Teks Sumber
- - -
Pendidikan berdimensi character buiding ini memiliki enam pilar dalam
penerapannya. Keenam pilat tersebut adalah Respect, Responsibility,
Fairness, Caring dan Citizenship.
Penerapan character building dalam dunia pendidikan memberikan nuansa
lain dalam pendidikan karena indikator evaluasi tidak hanya berbasis
pada nilai kognitif melainkan juga pada segi efektif dan bahkan juga
psikomotorik siswa. Proses pembelajaran melalui character building
pertama kali adalah pengenalan atas good character didalam kehidupan
bermasyarakat. Kemudian setelah siswa mengenal dan memahami good
character tersebut maka siswa mengkorelasikannya dengan kehidupan
sehari-hari baik disekolah maupun dirumah atau lingkungan diluar
sekolah. Proses pembentukan karakter yang secara perlahan tersebut tidak
langsung dapar memberikan stimulus kepada pengasahan soft skill siswa.
Sehingga, siswa diharapkan dapat memiliki kemampuan soft skill yang
prima dan berujung pada pembentukan mental individu yang stabil dalam
menghadapi tantangan hidup kedepan.
- - -
Isi Latihan
Tuliskan kembali bagian teks tentang pendidikan karakter di atas, mulai dari "Sehingga, siswa diharapkan" dan terus sampai "tantangan hidup kedepan.", tanpa mengubah satu kata pun.

Baris Data
- - -
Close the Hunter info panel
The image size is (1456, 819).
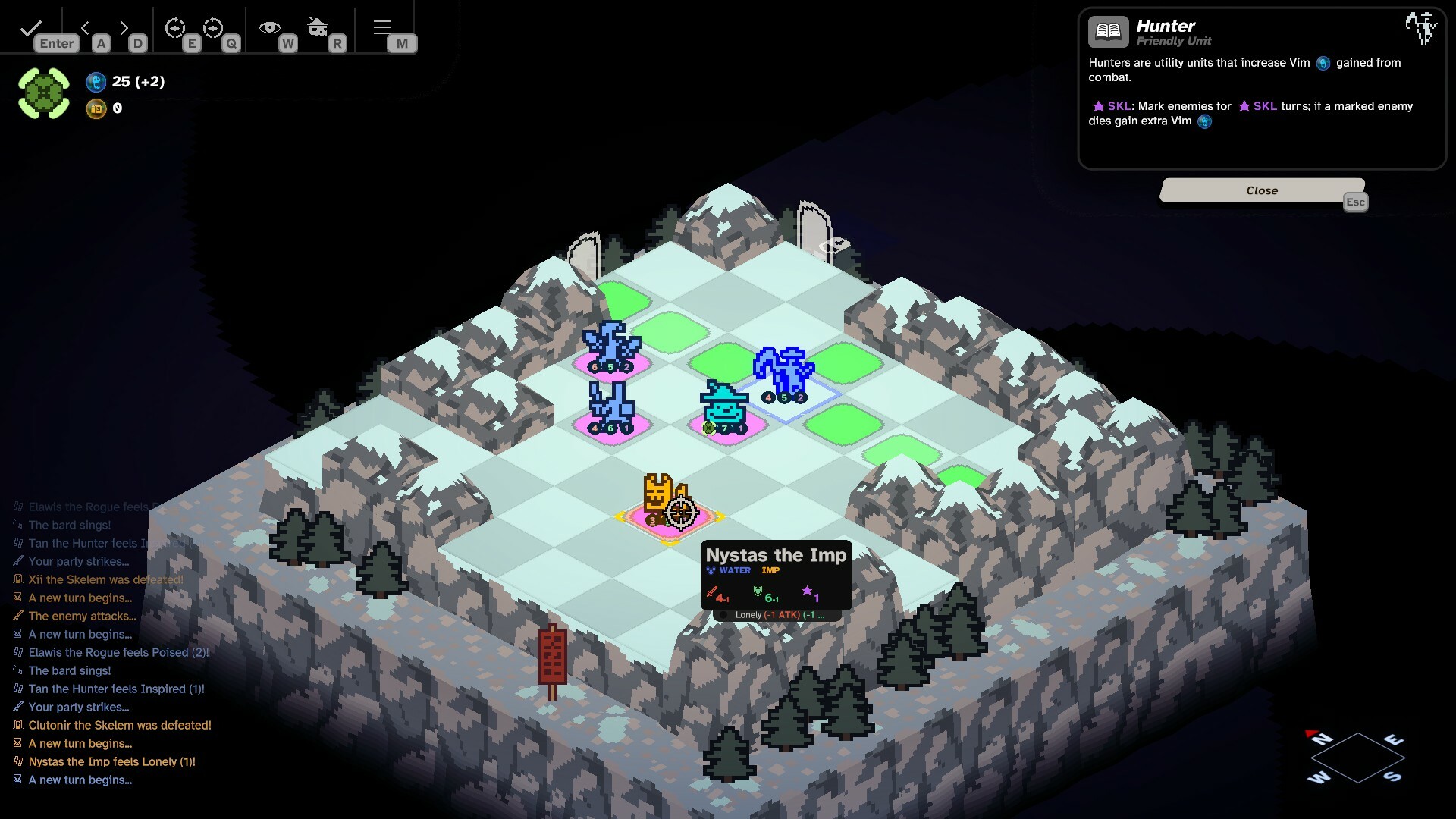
- - -
Jawaban Latihan
Sehingga, siswa diharapkan dapat memiliki kemampuan soft skill yang
prima dan berujung pada pembentukan mental individu yang stabil dalam
menghadapi tantangan hidup kedepan.